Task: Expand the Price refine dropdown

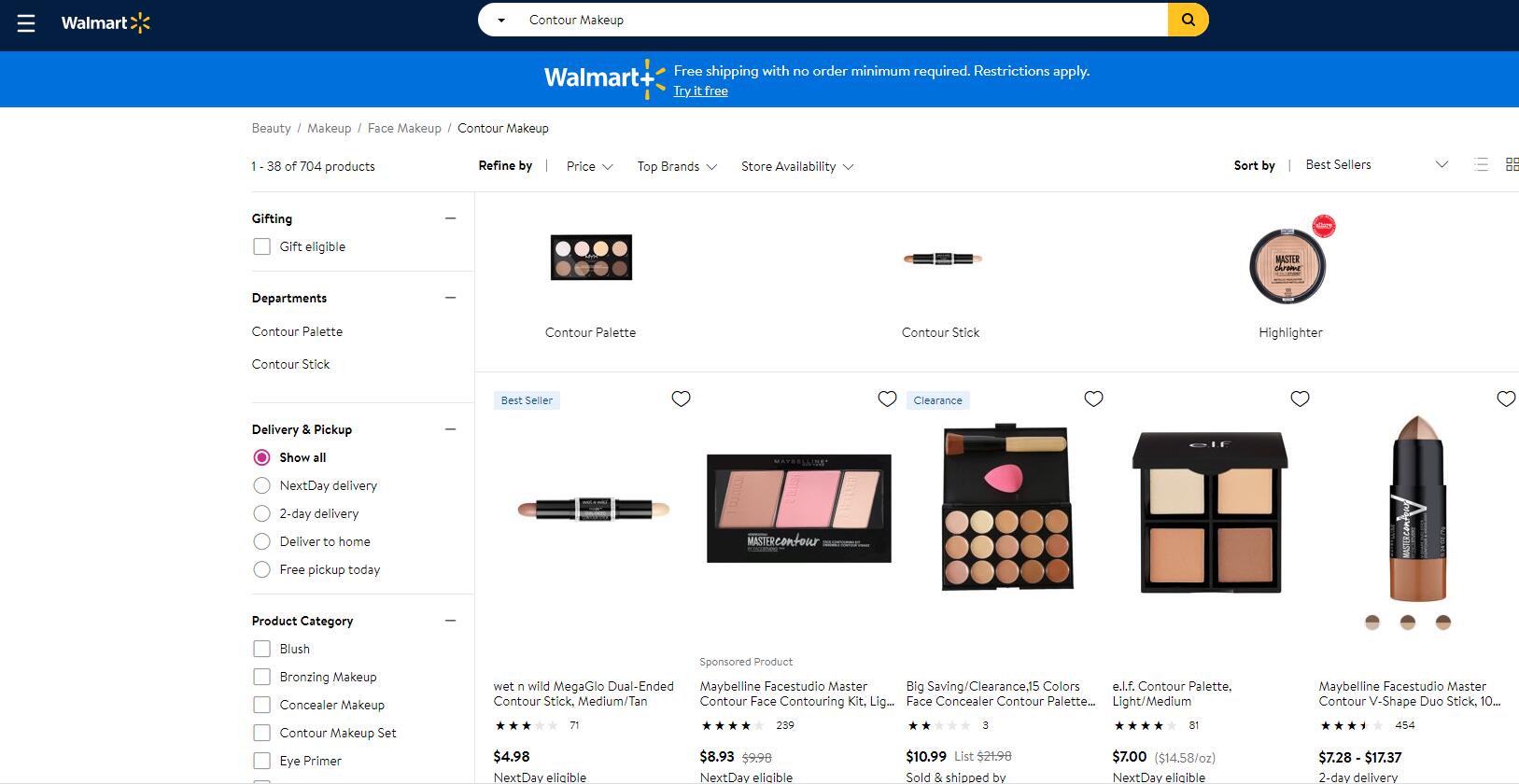Action: point(589,167)
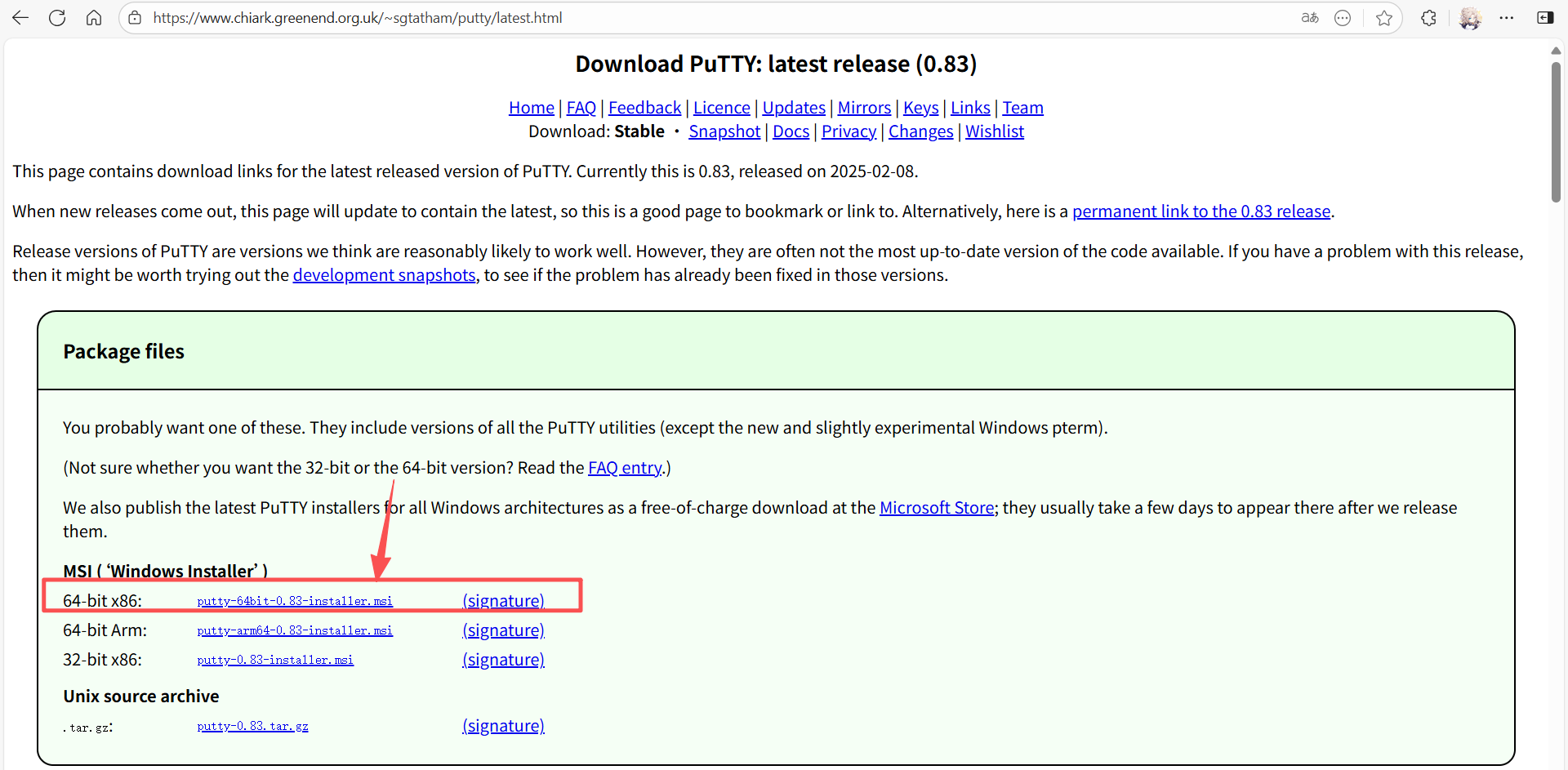Viewport: 1568px width, 770px height.
Task: Download putty-64bit-0.83-installer.msi
Action: [x=295, y=601]
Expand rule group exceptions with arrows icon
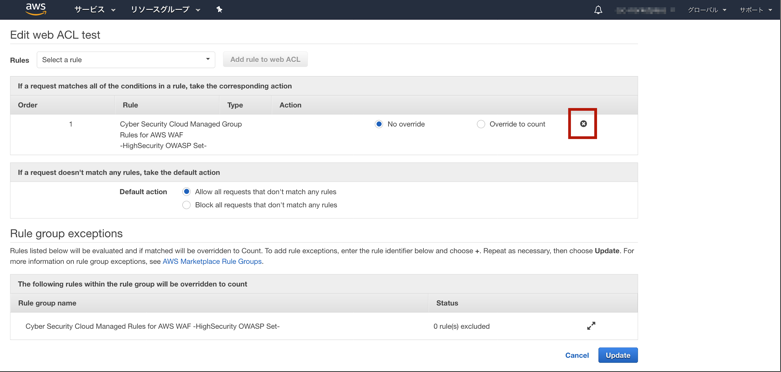Image resolution: width=781 pixels, height=372 pixels. pyautogui.click(x=591, y=326)
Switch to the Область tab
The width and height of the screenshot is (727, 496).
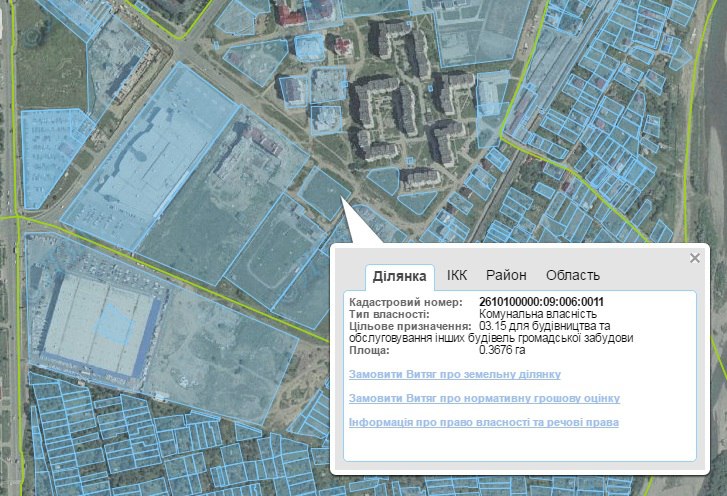(573, 275)
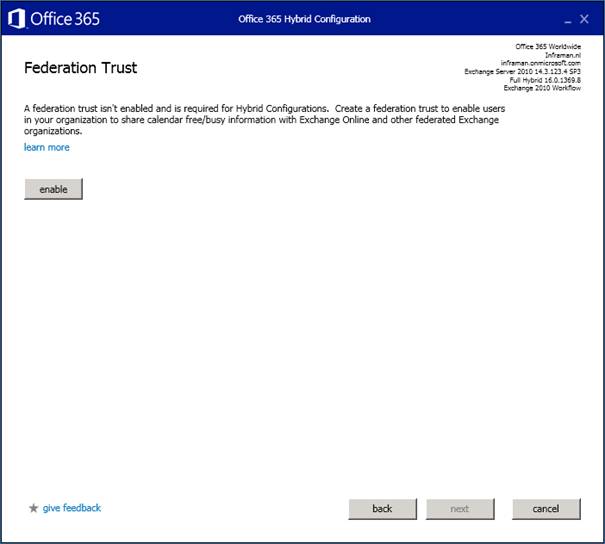Click the greyed-out next button

pyautogui.click(x=459, y=509)
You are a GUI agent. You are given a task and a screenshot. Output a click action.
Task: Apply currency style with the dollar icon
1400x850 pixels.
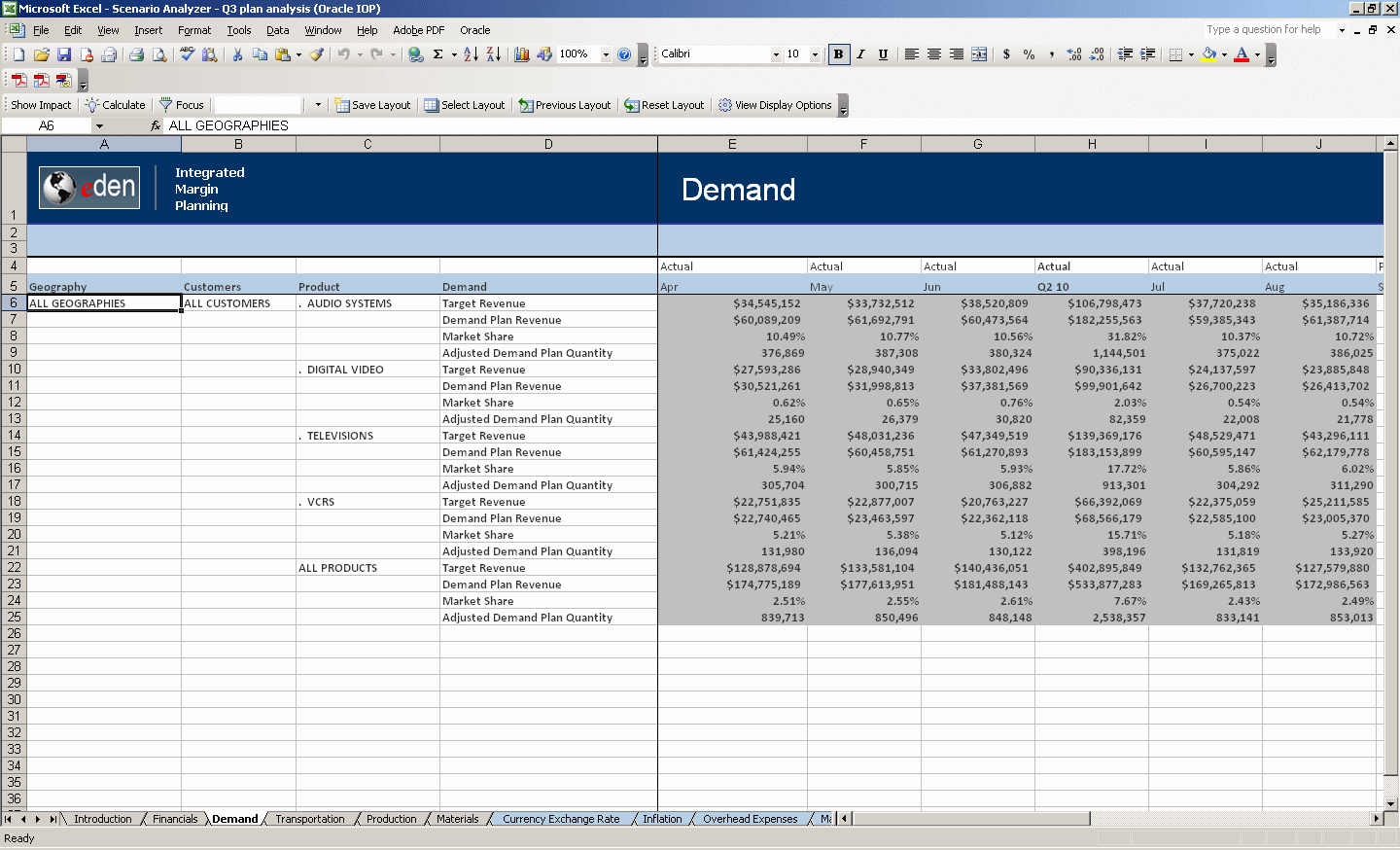point(1006,54)
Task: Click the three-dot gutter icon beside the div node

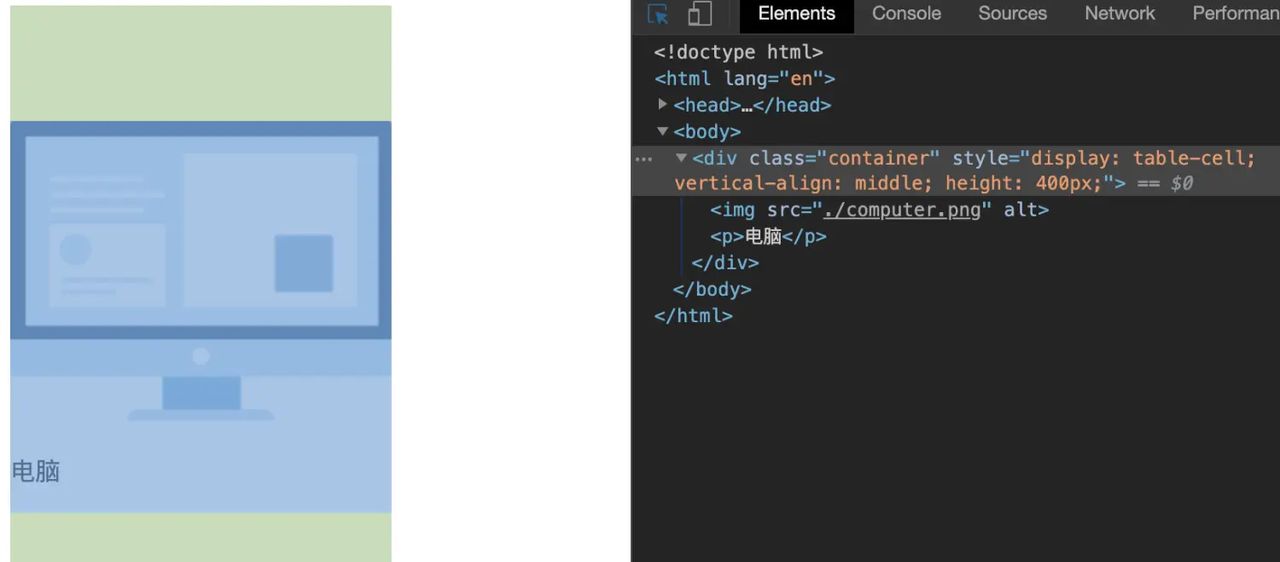Action: click(x=644, y=159)
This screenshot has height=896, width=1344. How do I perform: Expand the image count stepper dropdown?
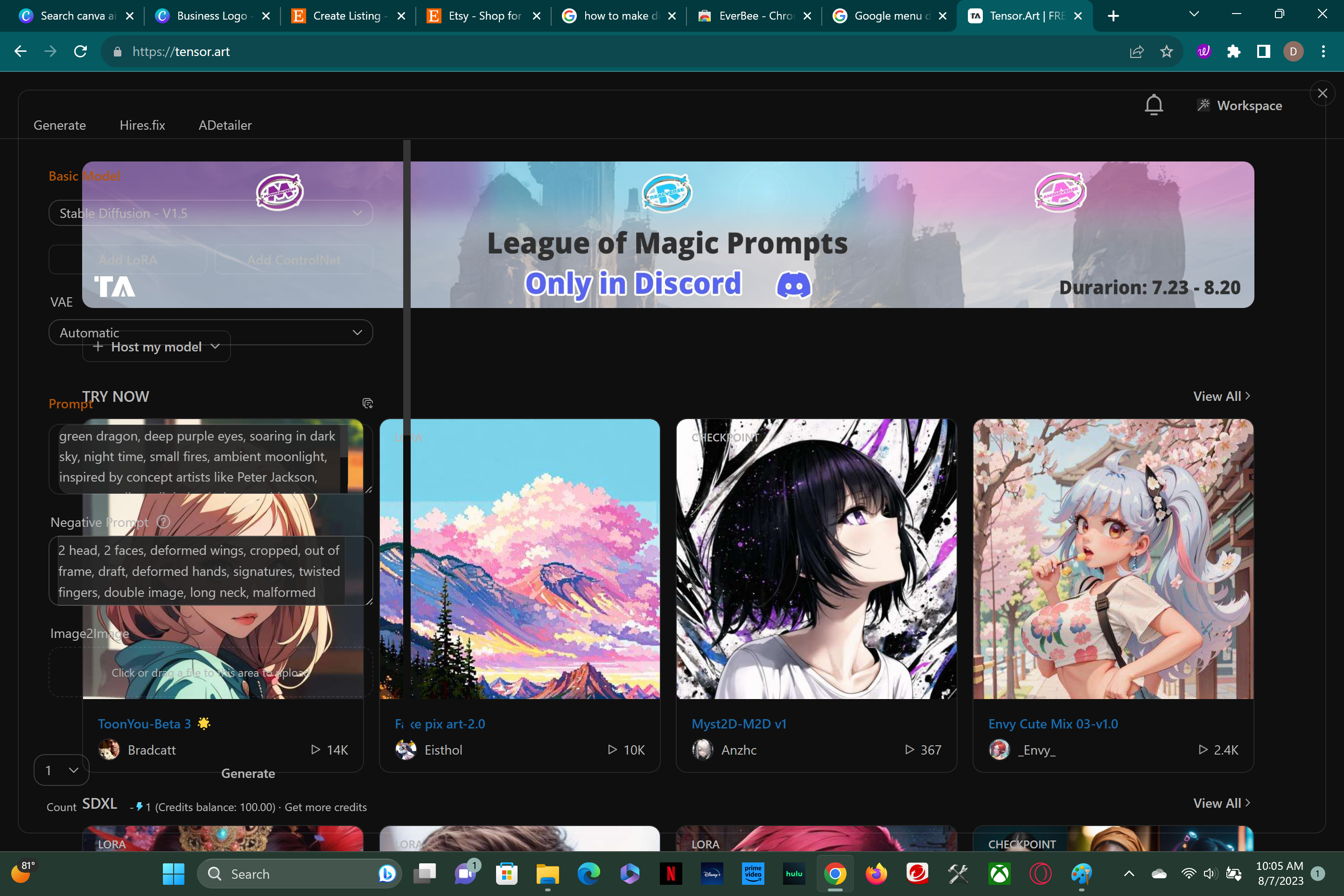63,770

### Work request
Could you set down nothing but the lines from the one containing "You are a GUI" through the last line of the records above, both ends included, exactly as given and free of pictures?

### Response to the exercise
You are a GUI agent. You are given a task and a screenshot. Output a click action.
Task: Apply currency style with the dollar icon
1400x850 pixels.
point(1006,54)
Task: Click the three-dot gutter icon beside the div node

Action: click(x=644, y=159)
This screenshot has height=896, width=1344. How do I perform: Expand the image count stepper dropdown?
63,770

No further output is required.